From the 1930s into the early 1960s, the prolific Ortega lent his wide range of voice characterizations to numerous other radio drama series such as Inner Sanctum, The Mysterious Traveler, Suspense, Casey Crime Photographer, The Eternal Light, The Columbia Workshop, The Big Story, Perry Mason, You Are There, Dimension X, and X Minus One.

He also originated the radio role of Inspector Queen on The Adventures of Ellery Queen.

===Television===
On television, he played Will Hughes (usually just referred to as "Grandpa") on As the World Turns, replacing Will Lee as of June 21, 1956. On November 22, 1963, he was in the middle of a scene with actress Helen Wagner when CBS suddenly cut in with the first bulletin on President Kennedy's assassination. (The cast, who were performing the episode live, were not yet aware of the situation.) Ortega continued in the role until shortly before his death in 1976.

===Film===
Ortega played character roles in two films during the 1950s: The Family Secret (1951) and Crowded Paradise (1956).

===Personal life===
Ortega was married twice. He married Evelyn Fairbank in 1926, but the couple had no children and later divorced. He later married Cynthia Beckett, 20 years his junior, when he was around 50 years old. They would go on to have two children.
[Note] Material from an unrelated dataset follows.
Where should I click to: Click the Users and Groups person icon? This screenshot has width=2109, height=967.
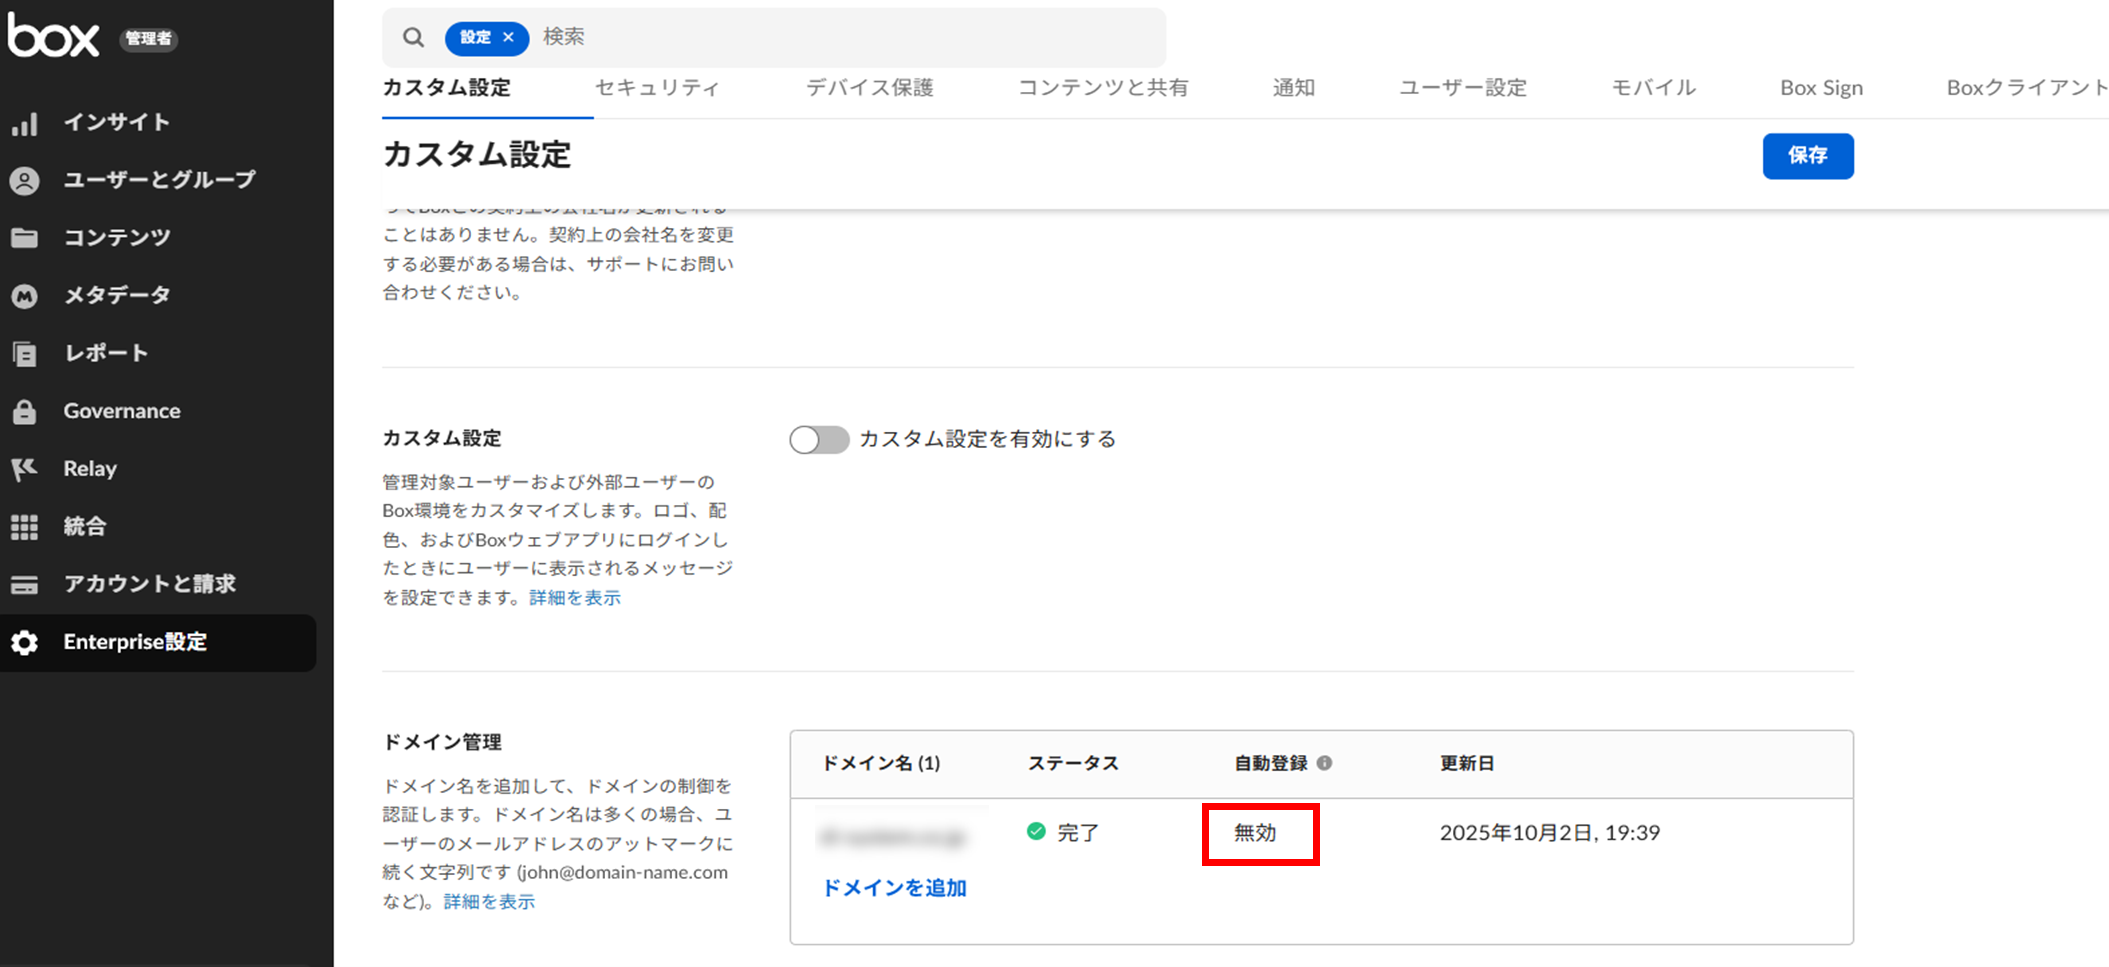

Ortega was a lifelong tobacco user who often smoked cigars during his radio shows. However, during his tenure on "As the World Turns," he was most often seen smoking a pipe.

===Death===
Ortega died on April 10, 1976, in Broward General Hospital in Fort Lauderdale, Florida, while he was visiting in that area. He was 76. Survivors included a son, a daughter and a sister. A memorial service was held April 25, 1976, at the Church of the Heavenly Rest in New York City.